This is future me yo and I know lately you’ve been falling apart and things have not been okay for a while and I’m just going to be as honest as it gets. You won’t feel alright for a while you are going to hurt something you just will you’re going to sit on the floor screaming with your hand over your mouth to not make a sound, pulling your hair and trying to tear your skin off your bones you’re gonna fall asleep with tears burning holes in your warm cheeks like acid and you’ll wish you’d never wake up, you’ll wish for nothing more than to die and be free. But you’re going to wake up, you always will, but be glad it does stop hurting and I know right now feels eternal I know right now feels like this pit of self hate and disappointment forming inside you and you can’t breathe and you’re hurting in a way no one could ever understand as words can only go so far. I know suicide seems like the answer I know you’ll think about it way more than normal, you think no one cares about you but I promise you, you’re going to meet some people that care about you without a doubt do. Cause even through all this pain you gotta remember the good. And it won’t happen overnight loving yourself takes time but there are just so many beautiful reasons to be happy and that negative voice inside your head is not you and you’re pretty dank kid and sure we have only existed for a short amount of time but we are apart of something beautiful and amazing and there’s just so much left. New music, new movies, new experiences. Why give up so quickly? Those cuts and bruises and broken hearts become the past and every day I wish I could talk to you face to face and tell you not to that it’ll all be okay. You cut your skin like paper it seemed so simple but left a scar and now I never hear the end of it and I try to look at the positive but sometimes its hard I know things were so hard and just awful but I promise you things get better when you decide you deserve better.

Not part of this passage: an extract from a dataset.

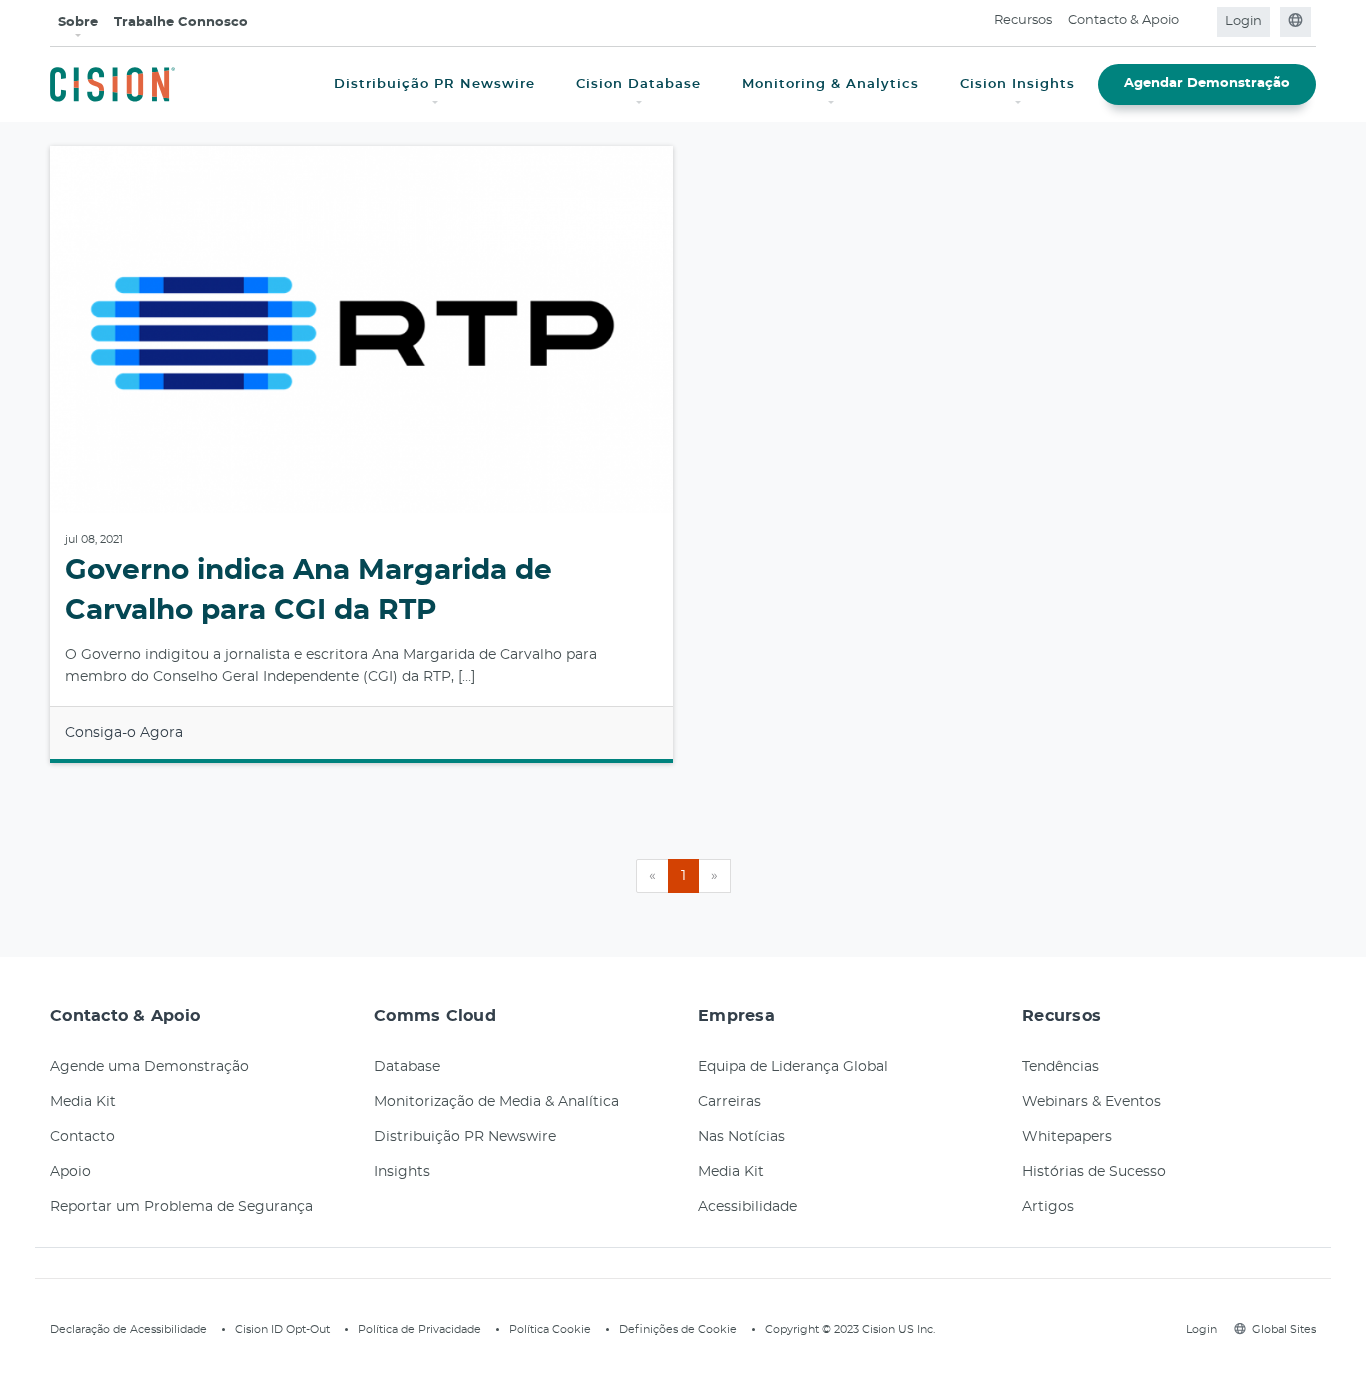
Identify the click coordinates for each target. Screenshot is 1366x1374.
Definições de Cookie (678, 1329)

Life is like an ocean it can be calm and still or rough and tough and beat you up but in the end, I swear to you it’s beautiful. And if nothing had ever gone wrong I could’ve never been this strong I could’ve never been able to stand here and do so much as breathe cause I would’ve kept trying to kill myself. There is just so much I could say but the only words you really need to know is it’ll be okay in the end we make it out smiling brighter than ever.
3 comments
Yu positive asshole
Hey good idea.i’ll write one to me. You’ll spend your entire waking life either wanting to be dead or being molested.
Thank you for sharing. Looks like you’ve come a hell of a long way. You also describe that desperation well. It really helps me when people put words to their suffering, as I often find it difficult to express my own. I think the first step to a better place is breaking the silence.